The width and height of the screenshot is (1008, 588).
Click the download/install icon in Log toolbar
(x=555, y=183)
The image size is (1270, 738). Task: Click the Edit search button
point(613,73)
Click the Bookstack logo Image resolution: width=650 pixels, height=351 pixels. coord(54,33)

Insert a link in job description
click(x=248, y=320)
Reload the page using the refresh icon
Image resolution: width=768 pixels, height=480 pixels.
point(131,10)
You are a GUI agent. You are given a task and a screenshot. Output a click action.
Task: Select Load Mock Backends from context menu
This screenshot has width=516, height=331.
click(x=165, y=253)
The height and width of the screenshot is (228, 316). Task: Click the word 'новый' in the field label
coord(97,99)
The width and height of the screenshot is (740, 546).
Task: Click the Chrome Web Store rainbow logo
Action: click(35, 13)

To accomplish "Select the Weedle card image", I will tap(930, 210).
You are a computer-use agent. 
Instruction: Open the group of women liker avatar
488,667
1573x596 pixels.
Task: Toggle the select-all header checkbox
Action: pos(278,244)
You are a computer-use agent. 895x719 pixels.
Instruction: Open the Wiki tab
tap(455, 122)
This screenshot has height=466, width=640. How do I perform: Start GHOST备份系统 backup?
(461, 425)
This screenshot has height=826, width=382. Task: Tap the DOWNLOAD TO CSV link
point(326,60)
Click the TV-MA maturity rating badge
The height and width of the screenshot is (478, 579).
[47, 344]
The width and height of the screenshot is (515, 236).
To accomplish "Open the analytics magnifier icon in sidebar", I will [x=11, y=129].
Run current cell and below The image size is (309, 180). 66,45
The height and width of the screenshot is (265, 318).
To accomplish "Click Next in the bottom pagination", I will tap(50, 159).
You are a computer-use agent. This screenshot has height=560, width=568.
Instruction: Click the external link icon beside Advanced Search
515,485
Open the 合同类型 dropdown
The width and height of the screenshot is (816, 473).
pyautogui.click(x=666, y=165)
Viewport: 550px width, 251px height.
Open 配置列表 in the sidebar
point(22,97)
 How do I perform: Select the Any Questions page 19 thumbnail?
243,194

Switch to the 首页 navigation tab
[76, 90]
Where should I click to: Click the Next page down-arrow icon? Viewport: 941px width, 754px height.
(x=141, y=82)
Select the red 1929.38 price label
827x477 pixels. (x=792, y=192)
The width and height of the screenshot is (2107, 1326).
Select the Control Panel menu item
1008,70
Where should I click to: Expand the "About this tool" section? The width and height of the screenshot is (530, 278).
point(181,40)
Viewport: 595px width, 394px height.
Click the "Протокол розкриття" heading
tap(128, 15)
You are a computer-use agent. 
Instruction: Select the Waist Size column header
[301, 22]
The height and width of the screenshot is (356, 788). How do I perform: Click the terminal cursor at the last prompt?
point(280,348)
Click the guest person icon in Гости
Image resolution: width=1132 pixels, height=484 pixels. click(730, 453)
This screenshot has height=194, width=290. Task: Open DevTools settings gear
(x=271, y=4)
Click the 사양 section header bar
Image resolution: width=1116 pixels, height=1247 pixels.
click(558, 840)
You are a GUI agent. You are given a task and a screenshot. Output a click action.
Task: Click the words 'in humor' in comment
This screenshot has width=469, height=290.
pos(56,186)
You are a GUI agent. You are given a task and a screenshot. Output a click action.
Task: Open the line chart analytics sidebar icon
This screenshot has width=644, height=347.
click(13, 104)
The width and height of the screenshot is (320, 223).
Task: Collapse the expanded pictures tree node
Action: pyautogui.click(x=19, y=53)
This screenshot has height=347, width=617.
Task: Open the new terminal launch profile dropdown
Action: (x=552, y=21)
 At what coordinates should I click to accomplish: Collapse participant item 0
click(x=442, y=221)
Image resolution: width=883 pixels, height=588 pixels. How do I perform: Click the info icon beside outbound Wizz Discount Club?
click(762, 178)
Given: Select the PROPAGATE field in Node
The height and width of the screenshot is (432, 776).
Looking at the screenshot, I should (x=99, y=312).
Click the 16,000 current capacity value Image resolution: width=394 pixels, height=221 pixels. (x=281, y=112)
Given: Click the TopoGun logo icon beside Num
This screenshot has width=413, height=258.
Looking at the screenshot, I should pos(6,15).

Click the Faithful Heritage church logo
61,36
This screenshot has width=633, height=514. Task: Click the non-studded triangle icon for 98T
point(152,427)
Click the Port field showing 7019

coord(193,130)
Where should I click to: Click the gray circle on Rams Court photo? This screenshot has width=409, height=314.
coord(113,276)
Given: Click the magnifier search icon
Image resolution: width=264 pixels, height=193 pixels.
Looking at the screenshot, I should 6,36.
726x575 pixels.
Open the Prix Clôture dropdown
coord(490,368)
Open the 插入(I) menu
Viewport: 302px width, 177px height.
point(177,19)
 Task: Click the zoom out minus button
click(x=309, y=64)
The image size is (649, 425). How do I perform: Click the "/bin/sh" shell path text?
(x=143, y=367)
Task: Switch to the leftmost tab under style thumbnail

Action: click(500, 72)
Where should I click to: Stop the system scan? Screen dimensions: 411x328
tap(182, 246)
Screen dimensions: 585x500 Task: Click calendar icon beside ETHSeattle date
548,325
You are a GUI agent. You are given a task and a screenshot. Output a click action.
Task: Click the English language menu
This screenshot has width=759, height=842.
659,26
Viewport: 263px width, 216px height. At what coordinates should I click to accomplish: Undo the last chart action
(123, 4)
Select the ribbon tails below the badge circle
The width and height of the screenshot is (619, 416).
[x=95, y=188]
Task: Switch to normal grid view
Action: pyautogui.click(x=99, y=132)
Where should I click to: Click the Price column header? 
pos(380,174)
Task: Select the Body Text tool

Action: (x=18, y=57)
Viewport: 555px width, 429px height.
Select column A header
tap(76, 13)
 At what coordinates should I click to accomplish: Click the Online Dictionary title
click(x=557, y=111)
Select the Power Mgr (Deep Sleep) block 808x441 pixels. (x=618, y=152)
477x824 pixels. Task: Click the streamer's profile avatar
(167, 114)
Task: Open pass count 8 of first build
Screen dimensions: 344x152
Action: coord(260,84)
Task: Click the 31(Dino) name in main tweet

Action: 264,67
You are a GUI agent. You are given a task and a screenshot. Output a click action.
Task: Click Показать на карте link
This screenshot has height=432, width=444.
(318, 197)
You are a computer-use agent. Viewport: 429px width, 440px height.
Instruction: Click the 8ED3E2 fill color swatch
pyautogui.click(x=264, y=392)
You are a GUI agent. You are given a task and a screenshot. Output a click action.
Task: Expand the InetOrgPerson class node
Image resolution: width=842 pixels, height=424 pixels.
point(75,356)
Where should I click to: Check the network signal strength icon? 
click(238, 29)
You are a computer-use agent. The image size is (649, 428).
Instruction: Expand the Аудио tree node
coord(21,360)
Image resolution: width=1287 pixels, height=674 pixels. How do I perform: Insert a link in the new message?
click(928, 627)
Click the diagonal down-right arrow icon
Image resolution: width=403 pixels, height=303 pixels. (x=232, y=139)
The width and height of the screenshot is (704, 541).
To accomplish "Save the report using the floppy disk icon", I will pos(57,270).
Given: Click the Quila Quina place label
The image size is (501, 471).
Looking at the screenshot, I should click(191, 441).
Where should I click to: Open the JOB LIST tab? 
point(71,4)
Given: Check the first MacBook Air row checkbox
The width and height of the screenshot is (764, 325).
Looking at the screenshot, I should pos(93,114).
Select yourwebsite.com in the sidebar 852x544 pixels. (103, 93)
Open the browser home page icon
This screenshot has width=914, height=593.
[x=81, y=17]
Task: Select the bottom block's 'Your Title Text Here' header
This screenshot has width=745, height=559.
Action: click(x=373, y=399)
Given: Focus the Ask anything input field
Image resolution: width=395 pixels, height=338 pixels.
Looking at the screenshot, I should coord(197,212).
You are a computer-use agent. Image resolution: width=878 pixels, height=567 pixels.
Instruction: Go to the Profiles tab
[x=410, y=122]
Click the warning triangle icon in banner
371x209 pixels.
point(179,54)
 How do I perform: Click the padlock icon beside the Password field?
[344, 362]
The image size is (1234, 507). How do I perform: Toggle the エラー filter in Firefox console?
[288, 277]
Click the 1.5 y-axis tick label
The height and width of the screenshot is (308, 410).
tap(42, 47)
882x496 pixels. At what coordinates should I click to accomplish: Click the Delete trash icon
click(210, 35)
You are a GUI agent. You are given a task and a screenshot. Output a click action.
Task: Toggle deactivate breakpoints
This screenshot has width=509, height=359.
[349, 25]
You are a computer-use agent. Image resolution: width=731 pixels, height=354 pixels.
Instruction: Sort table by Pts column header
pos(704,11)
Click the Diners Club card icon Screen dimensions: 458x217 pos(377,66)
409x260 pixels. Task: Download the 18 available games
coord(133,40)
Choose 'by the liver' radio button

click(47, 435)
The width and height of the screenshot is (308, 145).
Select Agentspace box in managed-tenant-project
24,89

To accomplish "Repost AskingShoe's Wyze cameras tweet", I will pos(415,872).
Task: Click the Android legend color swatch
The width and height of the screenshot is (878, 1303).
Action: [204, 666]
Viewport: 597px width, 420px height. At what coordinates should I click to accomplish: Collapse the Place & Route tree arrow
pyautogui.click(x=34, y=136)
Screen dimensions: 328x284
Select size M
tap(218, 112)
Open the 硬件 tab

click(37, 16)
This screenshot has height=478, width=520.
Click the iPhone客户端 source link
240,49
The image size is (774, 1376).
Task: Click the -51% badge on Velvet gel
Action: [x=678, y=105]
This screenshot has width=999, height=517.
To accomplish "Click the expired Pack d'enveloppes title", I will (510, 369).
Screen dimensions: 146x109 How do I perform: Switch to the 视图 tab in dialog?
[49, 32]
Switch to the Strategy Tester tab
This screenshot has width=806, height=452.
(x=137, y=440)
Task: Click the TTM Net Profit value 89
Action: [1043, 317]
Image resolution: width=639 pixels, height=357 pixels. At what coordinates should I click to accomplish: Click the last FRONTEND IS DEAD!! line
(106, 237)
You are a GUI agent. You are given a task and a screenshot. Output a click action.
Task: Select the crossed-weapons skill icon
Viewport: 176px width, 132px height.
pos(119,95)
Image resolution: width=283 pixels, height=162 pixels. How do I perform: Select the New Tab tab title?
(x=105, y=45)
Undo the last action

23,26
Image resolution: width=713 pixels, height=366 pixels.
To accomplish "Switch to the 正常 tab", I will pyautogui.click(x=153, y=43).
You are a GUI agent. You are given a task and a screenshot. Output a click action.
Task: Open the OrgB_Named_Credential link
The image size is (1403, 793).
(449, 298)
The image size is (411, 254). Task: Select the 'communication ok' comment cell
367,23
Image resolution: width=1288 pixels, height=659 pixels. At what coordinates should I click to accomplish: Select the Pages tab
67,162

• **EXERCISE OBJECTIVE**:
Within the entries above, find each line where "block" appears; copy every one.

• **WRITTEN RESPONSE**:
Select the Power Mgr (Deep Sleep) block 808x441 pixels. (x=618, y=152)
Task: Select the bottom block's 'Your Title Text Here' header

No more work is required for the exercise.